Gabby mentally shook herself. It didn’t matter. She shoved the lid back onto the box and set it aside atop the dresser. None of it mattered. He didn’t care. He never had. At least, he wasn’t a hypocrite about it, pretending what he didn’t feel. In an odd way, that helped. She had never expected anything, not even a modicum of kindness from him, and on that, he had never disappointed her.

She finished packing her room. The small floral box of childhood personal things, she placed near her handbag. The two filled boxes of non-personal items, she placed against the wall near the door.

In the hallway outside her father’s room, she paused. Her heart beat fast and she steeled herself before walking inside. His room smelled like him. She glanced around and saw no personal items atop the dresser or chest on even on the nightstand. The absence of anything at all personal made the room look like him, too. She dragged in a jagged breath, felt the swelling of tears.

He might not have been eligible for Father of the Year by anyone’s standards, but he had been her father. She’d loved him, and she’d hated that he couldn’t open his heart just enough to let her in. How different things could have been . . .

But they had not been different. He’d made that call. They both had lived with it. A tear slid to her cheek. She slapped at it and began filling boxes.

Finally, she finished the room proper and moved to the closet. She’d unloaded nearly all of it before she spotted a small green leather box. Curious, she lifted it and walked with it into the bedroom. Until now, this could have been any man’s room. Nothing personal beyond his wallet, which purportedly had been stolen while he lay on the street waiting for someone to notice and call 911, and a laptop that looked brand new and untouched. Oddly, that personal-effect absence included his wedding band. He hadn’t worn it, but considering he missed her mother enough to never speak her name, Gabby fully expected to run into it. Yet she hadn’t.

She placed the green leather box on the corner of his dresser and opened it. It was stuffed with letters still in their unopened envelopes. Dozens and dozens of them. Gabby thumbed through them, checking the return addresses. All of them were from her Aunt Janelle.

Gabby’s heart raced. She opened the first letter. How many years will you keep Gabby from me? Why will you not let me see her or even speak to her on the phone? You’re heartless, Adian. Spiteful and cruel. Are you still ignoring her? Acting as if she doesn’t exist? I understand your hatred of me. I know too much and it terrifies you. But I will never understand how you can treat Helena’s daughter this way. Never!

Gabby stilled. Her jaw fell slack. Her Aunt Janelle hadn’t forgotten her. She’d been forbidden from seeing or speaking to Gabby. Why? What too much did Janelle know? And why would her father hate her mother’s sister for it?

Another realization slammed into Gabby. She hadn’t been unlovable.

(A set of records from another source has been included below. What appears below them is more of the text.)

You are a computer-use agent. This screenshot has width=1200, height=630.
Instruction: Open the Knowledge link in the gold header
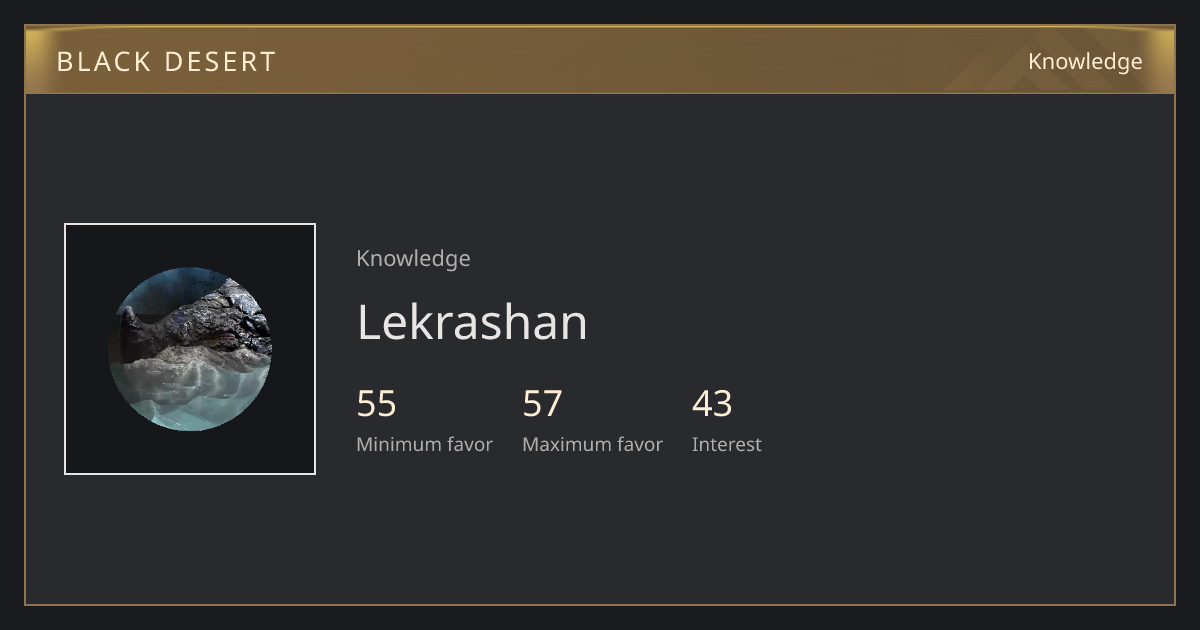(1085, 61)
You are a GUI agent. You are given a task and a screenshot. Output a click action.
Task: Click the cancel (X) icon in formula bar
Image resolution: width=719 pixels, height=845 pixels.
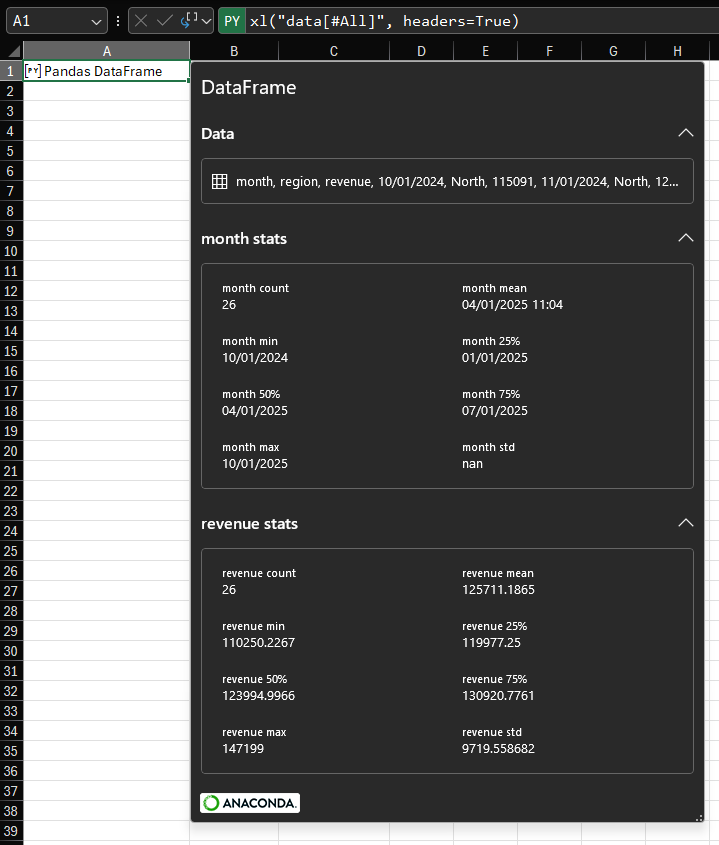141,21
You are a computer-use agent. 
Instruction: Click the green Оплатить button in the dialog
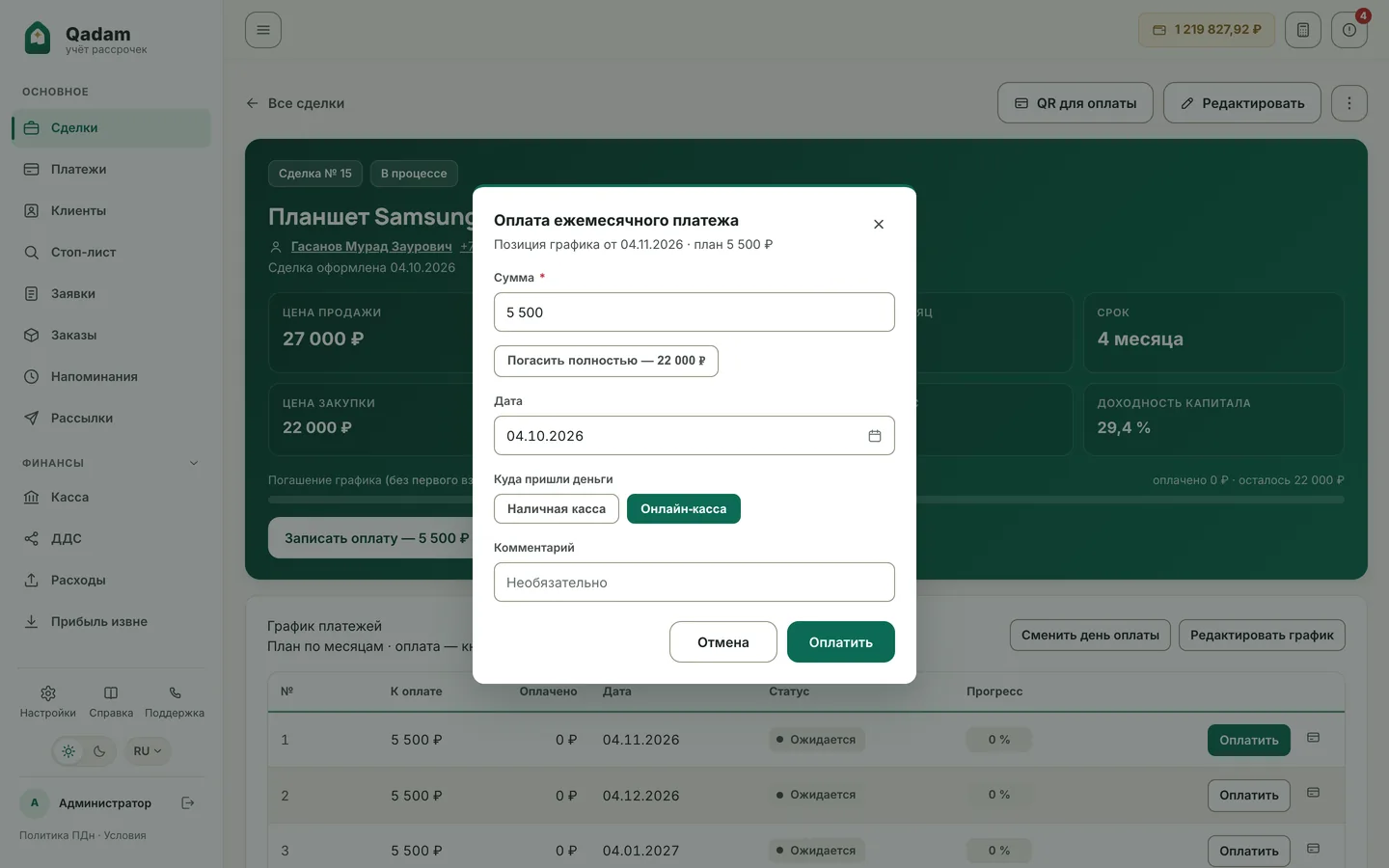841,642
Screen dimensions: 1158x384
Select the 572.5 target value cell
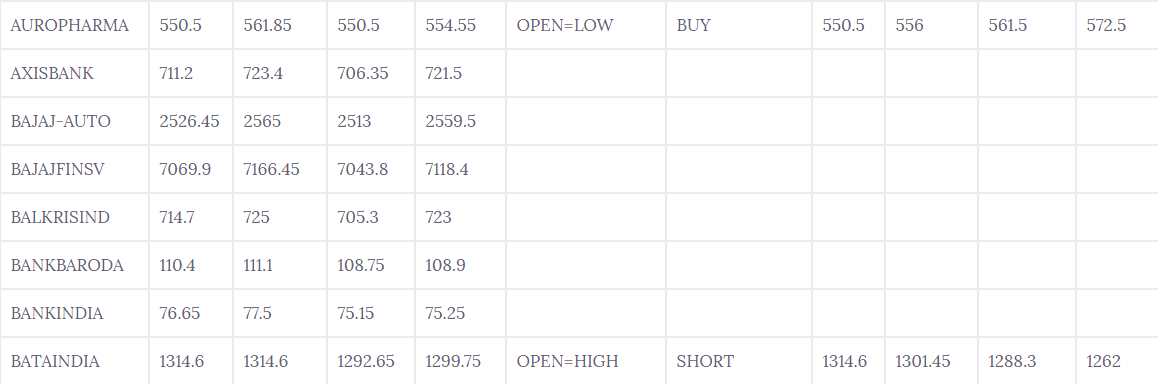point(1117,25)
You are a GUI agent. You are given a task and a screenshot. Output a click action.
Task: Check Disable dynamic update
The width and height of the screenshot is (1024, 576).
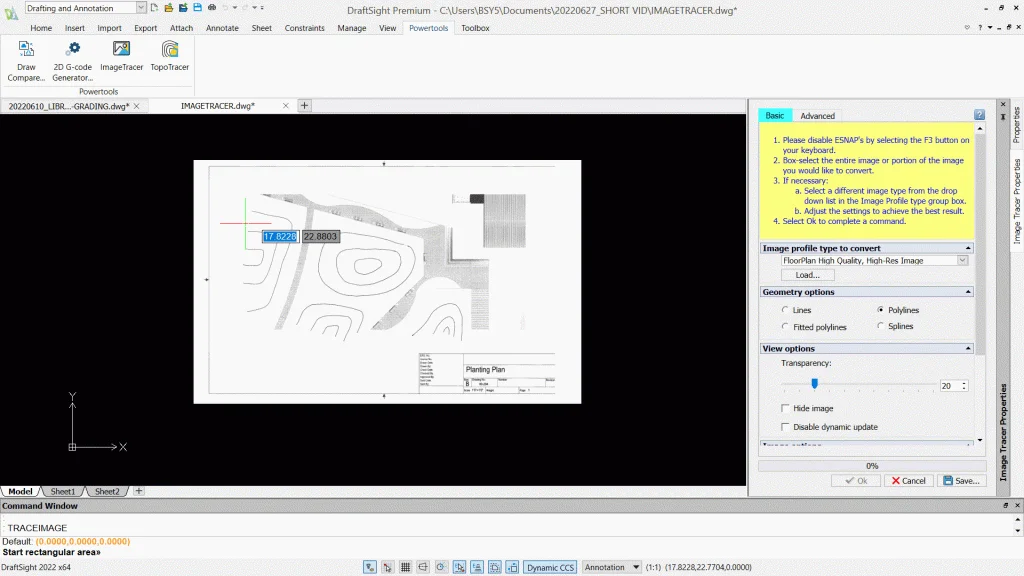coord(785,427)
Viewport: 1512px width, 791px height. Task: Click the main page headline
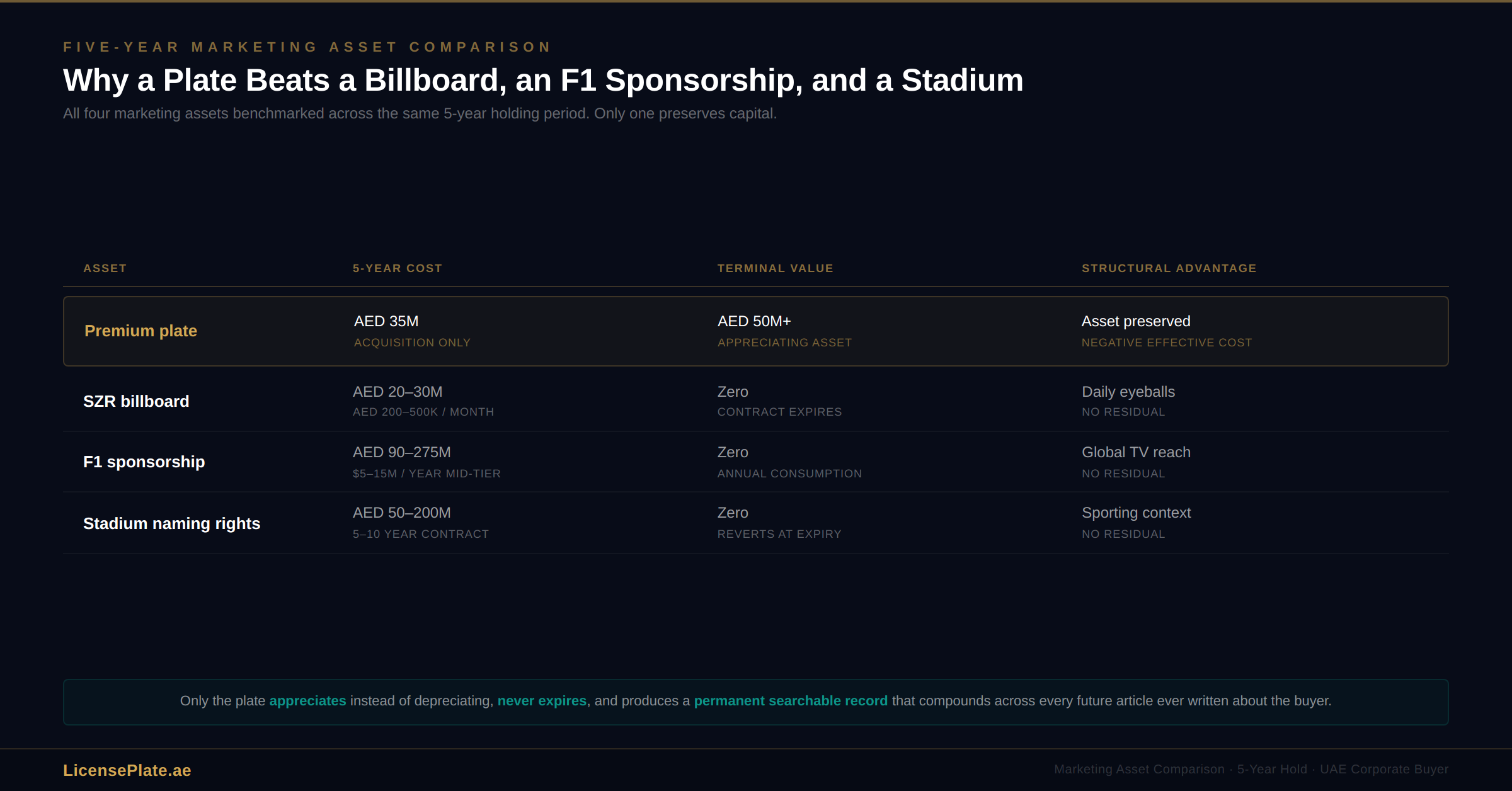pyautogui.click(x=542, y=80)
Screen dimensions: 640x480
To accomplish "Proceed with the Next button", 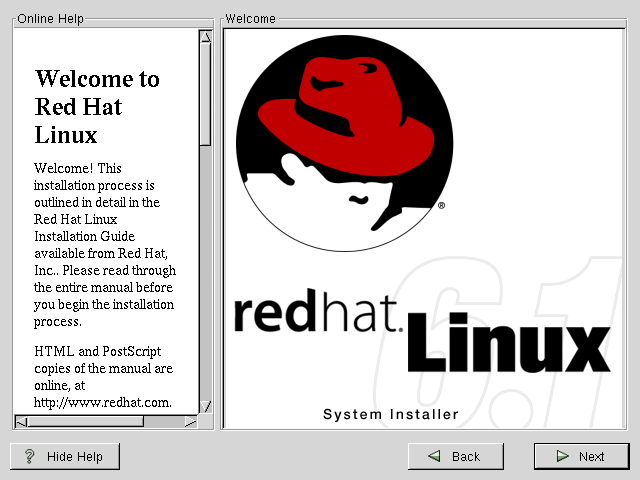I will (x=581, y=456).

The knowledge washed over and through her. Janelle had loved her, and she had fought for Gabby. She’d failed, but oh what a difference it made to Gabby to know her aunt hadn’t abandoned her. She had tried.

Gently, Gabby closed up the box and went down to the kitchen, eager to read the rest of the letters over lunch. Maybe in them she’d find out more. Maybe she’d learn something that could soften her heart toward her father. Because right now, she felt many things. Bitter and angry and confused. And she hated feeling any of those things.

At the kitchen bar with her sandwich and a bottle of flavored water, she began reading, and she read all of every letter. Before she knew it, she was done with them and with her sandwich. She learned nothing new except that her Aunt Janelle had suddenly stopped writing the year before Gabby graduated from high school.